I got to a point in my life where I didn’t have to work for anyone anymore. I worked for myself, had the Ruin as a conglomerate of other businesses I could choose from. My reputation and skill preceded me, and because of that, I didn’t have to be tied down to one side. I could accept or turn down anything I wanted. I wouldn’t get that with Leonid. He’d expect complete obedience and submission, no questions asked. A loyal dog.

And as I said those words, I could see on Leonid’s face that the pleasant facade he’d put on was slipping. The sound of men shouting “Na zdorovie” before they drank filled the suddensilence. It did nothing for the tension that was now between Leonid and me.

And then his stoic expression cracked, and he smiled, but I wasn’t a fool in thinking that he would just give up on trying to bring me on to his side fully. Because a man like him, a Bratva Pakhan, was used to getting his way in all things. And if that meant he had to steal, rape, or kill to get it, he was bastard enough to do it.
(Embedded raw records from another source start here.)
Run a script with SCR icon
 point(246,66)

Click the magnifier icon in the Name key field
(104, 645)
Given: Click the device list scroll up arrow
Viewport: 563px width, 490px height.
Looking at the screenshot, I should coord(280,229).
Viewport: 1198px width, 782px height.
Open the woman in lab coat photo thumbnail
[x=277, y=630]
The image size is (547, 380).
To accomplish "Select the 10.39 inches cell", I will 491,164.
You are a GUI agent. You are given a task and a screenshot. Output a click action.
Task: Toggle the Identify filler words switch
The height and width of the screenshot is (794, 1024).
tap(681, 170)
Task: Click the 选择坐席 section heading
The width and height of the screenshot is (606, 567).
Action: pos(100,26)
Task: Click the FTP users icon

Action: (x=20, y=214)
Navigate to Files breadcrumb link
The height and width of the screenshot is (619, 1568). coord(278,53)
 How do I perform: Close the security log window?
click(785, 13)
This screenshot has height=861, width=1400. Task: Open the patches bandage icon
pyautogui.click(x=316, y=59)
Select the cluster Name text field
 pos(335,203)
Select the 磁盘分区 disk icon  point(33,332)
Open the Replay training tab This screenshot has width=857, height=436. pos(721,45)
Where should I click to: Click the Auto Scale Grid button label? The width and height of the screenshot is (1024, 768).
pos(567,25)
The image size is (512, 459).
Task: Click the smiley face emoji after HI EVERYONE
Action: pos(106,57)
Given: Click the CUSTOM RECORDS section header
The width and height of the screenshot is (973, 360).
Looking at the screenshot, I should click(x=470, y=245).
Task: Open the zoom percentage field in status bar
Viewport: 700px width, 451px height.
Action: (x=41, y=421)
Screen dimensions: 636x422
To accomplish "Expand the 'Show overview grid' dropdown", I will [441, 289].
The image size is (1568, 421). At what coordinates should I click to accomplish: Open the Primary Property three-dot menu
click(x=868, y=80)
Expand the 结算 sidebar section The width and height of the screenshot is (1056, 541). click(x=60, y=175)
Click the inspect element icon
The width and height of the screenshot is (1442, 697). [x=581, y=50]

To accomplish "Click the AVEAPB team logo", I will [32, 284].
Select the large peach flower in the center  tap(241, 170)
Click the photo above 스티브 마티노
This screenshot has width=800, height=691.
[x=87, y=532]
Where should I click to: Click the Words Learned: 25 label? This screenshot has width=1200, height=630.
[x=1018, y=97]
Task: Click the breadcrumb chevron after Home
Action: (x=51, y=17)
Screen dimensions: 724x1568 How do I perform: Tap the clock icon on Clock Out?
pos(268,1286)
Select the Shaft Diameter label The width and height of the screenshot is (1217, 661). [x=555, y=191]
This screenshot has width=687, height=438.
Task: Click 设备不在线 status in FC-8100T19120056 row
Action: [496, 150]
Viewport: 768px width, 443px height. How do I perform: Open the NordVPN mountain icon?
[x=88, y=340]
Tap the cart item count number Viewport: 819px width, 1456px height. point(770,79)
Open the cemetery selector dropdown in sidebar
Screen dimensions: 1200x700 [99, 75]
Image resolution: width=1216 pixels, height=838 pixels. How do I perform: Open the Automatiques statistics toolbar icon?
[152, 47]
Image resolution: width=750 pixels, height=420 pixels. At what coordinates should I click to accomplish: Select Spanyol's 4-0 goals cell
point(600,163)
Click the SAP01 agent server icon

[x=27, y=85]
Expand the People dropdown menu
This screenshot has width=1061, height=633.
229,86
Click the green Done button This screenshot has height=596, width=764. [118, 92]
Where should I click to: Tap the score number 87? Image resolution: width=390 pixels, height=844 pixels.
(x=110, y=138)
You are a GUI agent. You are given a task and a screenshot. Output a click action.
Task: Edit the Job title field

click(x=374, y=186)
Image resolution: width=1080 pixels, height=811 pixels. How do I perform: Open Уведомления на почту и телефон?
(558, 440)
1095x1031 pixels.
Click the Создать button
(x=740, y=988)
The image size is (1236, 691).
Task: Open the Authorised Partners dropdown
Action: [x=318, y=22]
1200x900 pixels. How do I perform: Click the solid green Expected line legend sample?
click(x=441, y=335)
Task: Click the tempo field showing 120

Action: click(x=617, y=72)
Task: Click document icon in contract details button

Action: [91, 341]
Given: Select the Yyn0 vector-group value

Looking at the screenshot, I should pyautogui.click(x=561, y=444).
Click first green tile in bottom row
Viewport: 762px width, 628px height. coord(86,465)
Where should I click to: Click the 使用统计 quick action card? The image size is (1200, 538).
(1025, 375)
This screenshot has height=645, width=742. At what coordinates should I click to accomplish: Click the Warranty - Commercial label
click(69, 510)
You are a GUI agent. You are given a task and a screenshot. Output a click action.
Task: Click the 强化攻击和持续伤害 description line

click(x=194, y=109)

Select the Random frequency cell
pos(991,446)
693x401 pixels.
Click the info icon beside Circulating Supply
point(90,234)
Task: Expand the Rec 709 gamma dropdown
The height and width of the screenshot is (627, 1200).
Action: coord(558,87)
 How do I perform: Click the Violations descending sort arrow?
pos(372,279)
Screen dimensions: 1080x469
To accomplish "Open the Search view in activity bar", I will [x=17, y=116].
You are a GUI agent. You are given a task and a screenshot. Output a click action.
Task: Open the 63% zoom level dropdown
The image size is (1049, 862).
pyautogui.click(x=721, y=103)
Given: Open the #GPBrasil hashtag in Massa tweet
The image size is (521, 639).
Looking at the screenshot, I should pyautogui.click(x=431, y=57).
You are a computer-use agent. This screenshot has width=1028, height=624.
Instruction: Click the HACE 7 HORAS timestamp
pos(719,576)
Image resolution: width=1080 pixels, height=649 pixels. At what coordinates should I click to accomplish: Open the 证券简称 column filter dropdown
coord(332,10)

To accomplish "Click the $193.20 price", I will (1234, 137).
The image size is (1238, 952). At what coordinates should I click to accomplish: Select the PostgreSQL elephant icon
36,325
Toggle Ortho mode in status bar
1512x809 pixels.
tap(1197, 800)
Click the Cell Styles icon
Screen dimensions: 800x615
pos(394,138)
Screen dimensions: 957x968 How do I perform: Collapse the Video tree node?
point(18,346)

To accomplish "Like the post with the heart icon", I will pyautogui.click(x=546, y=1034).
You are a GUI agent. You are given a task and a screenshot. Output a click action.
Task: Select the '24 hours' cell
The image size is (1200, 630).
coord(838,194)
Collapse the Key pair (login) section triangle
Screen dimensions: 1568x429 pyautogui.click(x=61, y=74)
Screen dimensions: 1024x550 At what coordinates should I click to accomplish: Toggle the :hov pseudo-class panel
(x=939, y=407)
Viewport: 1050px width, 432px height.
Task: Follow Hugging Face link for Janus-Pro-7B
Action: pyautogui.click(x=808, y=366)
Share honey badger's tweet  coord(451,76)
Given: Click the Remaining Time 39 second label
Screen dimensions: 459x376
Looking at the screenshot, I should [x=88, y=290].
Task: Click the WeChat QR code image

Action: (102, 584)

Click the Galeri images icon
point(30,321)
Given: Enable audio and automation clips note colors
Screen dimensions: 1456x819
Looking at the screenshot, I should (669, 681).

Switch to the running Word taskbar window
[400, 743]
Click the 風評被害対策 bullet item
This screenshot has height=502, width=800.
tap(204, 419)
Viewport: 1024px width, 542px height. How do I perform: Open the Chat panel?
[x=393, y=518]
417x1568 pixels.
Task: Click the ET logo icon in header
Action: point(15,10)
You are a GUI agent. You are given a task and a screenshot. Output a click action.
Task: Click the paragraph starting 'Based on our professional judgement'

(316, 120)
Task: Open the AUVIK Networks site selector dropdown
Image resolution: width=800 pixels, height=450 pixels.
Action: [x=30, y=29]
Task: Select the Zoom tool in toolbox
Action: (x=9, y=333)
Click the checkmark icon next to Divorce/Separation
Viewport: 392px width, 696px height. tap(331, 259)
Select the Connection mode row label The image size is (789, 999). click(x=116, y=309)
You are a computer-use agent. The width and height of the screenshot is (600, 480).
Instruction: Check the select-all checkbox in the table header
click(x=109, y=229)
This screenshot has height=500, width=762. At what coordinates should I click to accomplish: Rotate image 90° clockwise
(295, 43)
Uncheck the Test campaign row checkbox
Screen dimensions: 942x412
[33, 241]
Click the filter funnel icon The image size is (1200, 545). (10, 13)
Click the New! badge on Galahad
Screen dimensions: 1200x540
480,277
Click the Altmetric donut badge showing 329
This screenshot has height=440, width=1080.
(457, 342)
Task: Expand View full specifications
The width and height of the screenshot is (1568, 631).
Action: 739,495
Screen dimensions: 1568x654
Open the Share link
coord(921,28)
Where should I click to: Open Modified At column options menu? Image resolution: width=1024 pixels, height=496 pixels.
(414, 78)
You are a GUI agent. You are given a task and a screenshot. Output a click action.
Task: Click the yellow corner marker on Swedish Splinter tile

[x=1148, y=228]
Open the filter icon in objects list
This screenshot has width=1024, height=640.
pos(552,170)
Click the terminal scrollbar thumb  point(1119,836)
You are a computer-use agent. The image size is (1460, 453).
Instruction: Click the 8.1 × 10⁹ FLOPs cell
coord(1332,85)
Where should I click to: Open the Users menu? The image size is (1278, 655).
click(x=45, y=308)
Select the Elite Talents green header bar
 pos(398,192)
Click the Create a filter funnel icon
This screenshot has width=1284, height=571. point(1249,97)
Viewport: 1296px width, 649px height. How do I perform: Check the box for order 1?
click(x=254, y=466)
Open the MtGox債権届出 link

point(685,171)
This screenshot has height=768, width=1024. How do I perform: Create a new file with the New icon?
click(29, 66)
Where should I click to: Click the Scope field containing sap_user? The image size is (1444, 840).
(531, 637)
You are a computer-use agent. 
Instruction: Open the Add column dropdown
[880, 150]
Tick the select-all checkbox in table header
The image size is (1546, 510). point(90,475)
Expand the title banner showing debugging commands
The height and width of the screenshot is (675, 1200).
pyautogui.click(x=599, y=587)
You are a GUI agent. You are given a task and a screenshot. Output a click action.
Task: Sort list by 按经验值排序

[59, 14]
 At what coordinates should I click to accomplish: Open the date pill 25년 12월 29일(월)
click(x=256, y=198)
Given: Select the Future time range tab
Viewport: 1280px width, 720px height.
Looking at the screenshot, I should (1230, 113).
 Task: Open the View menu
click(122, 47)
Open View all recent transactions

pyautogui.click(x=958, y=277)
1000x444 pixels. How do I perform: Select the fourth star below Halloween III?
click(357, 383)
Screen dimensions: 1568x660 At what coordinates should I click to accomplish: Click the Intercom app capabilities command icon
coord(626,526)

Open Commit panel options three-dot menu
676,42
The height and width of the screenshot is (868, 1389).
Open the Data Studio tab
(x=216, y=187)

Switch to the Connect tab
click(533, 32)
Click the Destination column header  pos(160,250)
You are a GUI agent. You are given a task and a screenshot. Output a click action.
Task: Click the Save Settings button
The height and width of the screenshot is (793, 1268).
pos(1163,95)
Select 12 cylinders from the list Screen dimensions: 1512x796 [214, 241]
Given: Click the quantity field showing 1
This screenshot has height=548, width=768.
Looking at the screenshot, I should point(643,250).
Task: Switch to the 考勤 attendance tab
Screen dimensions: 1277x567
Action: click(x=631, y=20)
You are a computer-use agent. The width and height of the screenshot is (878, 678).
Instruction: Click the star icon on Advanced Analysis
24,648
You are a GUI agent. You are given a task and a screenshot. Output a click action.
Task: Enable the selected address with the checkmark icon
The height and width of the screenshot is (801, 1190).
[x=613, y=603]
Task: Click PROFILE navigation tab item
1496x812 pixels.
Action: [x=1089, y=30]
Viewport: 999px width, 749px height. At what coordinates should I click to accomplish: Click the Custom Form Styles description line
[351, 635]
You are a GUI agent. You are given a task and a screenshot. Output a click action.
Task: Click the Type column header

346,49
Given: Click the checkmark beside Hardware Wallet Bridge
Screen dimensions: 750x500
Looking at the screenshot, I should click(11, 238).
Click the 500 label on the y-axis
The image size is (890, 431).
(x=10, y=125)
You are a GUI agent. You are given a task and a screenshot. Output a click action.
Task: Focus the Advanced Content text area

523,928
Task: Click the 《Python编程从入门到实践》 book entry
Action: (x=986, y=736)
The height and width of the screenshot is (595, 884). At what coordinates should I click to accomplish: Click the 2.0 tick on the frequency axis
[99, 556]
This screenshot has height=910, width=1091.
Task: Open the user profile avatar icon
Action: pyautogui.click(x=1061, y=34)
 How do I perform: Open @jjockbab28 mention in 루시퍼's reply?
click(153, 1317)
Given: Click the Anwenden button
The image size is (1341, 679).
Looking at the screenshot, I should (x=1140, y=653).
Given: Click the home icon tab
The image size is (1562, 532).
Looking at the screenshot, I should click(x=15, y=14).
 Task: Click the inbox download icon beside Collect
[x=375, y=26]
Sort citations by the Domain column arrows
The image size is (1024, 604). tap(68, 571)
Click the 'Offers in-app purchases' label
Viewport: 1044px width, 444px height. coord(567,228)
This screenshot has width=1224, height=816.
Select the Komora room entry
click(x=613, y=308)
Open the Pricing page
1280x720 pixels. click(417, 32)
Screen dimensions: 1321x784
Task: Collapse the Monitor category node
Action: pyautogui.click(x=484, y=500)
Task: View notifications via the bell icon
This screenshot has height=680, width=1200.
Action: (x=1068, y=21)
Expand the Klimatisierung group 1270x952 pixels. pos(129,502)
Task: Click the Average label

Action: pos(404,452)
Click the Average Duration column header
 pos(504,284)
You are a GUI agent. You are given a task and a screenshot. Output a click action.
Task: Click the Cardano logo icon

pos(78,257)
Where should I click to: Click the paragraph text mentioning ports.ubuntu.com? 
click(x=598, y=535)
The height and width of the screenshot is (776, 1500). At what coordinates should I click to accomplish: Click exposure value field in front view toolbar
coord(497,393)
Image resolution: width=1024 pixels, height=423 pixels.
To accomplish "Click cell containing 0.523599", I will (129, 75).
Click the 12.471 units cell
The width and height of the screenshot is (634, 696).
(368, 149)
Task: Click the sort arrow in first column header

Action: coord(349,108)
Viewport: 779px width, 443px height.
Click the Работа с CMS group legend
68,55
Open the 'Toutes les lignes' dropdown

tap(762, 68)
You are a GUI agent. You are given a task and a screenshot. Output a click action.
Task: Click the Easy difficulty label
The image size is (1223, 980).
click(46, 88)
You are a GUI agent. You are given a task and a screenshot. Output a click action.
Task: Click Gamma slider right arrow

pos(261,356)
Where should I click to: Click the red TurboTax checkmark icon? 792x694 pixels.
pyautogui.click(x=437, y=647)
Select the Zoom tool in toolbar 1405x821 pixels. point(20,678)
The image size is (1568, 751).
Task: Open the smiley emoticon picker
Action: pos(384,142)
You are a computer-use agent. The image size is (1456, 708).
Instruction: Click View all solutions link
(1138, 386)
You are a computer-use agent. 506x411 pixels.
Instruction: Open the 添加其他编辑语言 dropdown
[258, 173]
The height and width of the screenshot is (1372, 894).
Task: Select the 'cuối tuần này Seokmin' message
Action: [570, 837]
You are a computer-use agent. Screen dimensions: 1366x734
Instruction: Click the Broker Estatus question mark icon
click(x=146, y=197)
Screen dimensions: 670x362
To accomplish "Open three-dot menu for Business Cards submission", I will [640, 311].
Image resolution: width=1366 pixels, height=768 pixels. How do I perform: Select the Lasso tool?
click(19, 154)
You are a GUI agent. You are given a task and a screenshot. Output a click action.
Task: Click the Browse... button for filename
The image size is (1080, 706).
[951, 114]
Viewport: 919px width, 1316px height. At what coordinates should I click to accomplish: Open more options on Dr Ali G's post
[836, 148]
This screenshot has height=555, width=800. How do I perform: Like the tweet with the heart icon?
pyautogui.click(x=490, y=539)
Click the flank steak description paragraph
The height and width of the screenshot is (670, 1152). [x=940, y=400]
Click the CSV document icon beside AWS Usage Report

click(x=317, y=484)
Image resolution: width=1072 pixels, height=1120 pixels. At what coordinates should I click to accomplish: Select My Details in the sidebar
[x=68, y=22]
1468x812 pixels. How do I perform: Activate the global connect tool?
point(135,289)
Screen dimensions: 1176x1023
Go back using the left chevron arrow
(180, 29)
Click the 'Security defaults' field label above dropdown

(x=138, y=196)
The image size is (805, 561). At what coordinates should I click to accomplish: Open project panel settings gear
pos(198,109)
Several women came out from the back, black trays in their hands, each one topped with drinks. I didn’t spare them much attention, just noticed the shift and change in the air. But then everything around me stilled as the last woman emerged, her white dress standing out among the red and black of the others, her long black hair piled high on her head, the elegant line of her neck and delicate length of her spine in full view.

Every muscle in my body tightened to the point it was uncomfortable and hard to hide. This was the last place I’d ever expect to see Lina, the last place I’d ever want her to be. And when Leonid turned his attention to see what I was looking at, I knew I’d made a big fucking mistake. An interested and curious gleam entered his eyes as he noticed Lina and then slowly looked back at me.

“Gorgeous, isn’t she?” he murmured in Russian, and the way he said those words told me he’d been undressing her with his eyes.

I curled one of my hands into a tight fist, my other hand flexing and relaxing with the need to draw my gun and place the end right between his fucking eyes, demanding he look away from her. He had no right to look at Lina, not when I knew all the depraved shit he was into, not when I also knew he dealt with human trafficking.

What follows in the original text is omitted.